What this task involves: Print each record that follows exactly, leaving the pictures behind.

Records from a dataset
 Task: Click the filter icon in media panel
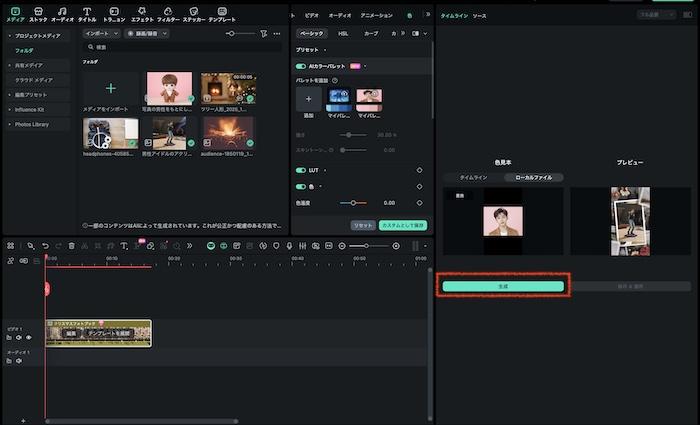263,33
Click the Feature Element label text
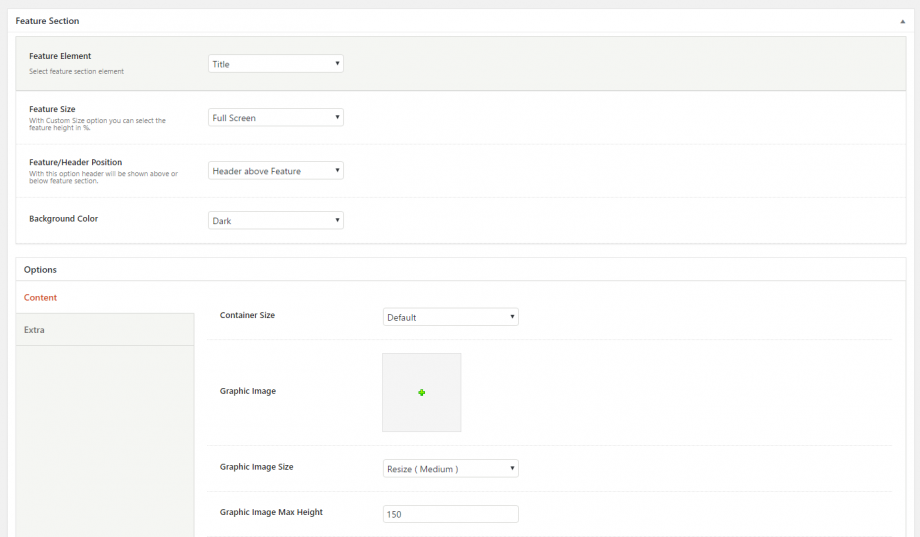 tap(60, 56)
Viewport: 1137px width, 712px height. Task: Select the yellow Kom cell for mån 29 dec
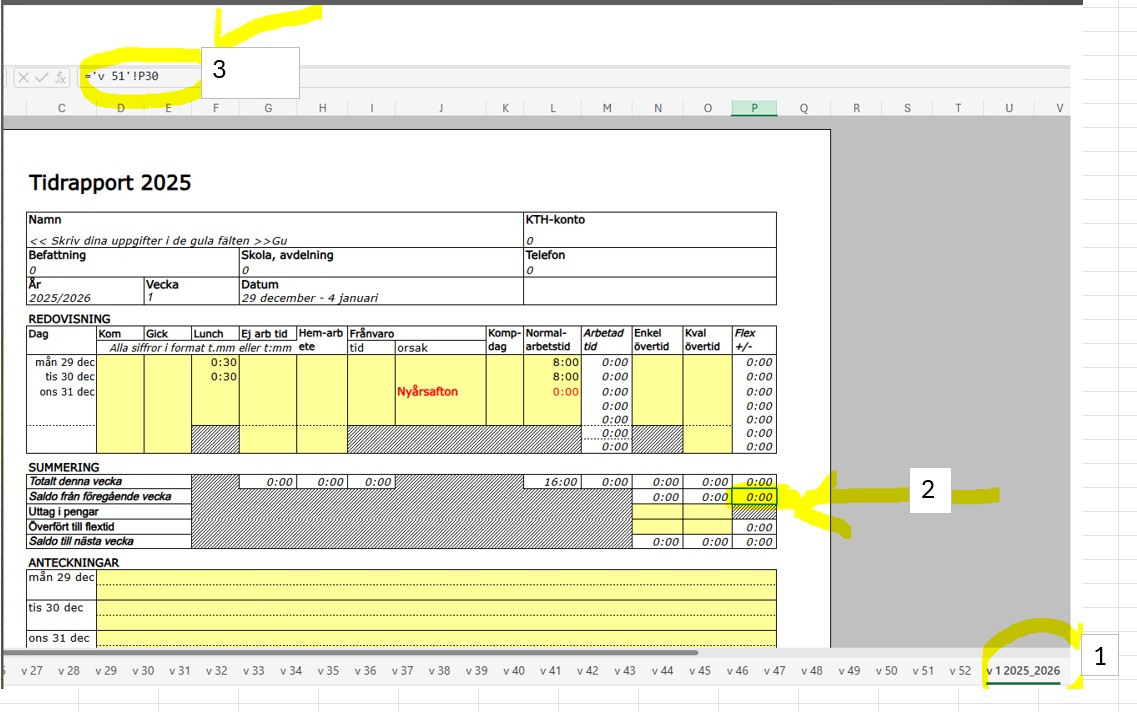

Solved exercise:
 Task: Click the filter icon in media panel
263,33
Click the Feature Element label text
 tap(60, 56)
Viewport: 1137px width, 712px height. Task: Select the yellow Kom cell for mån 29 dec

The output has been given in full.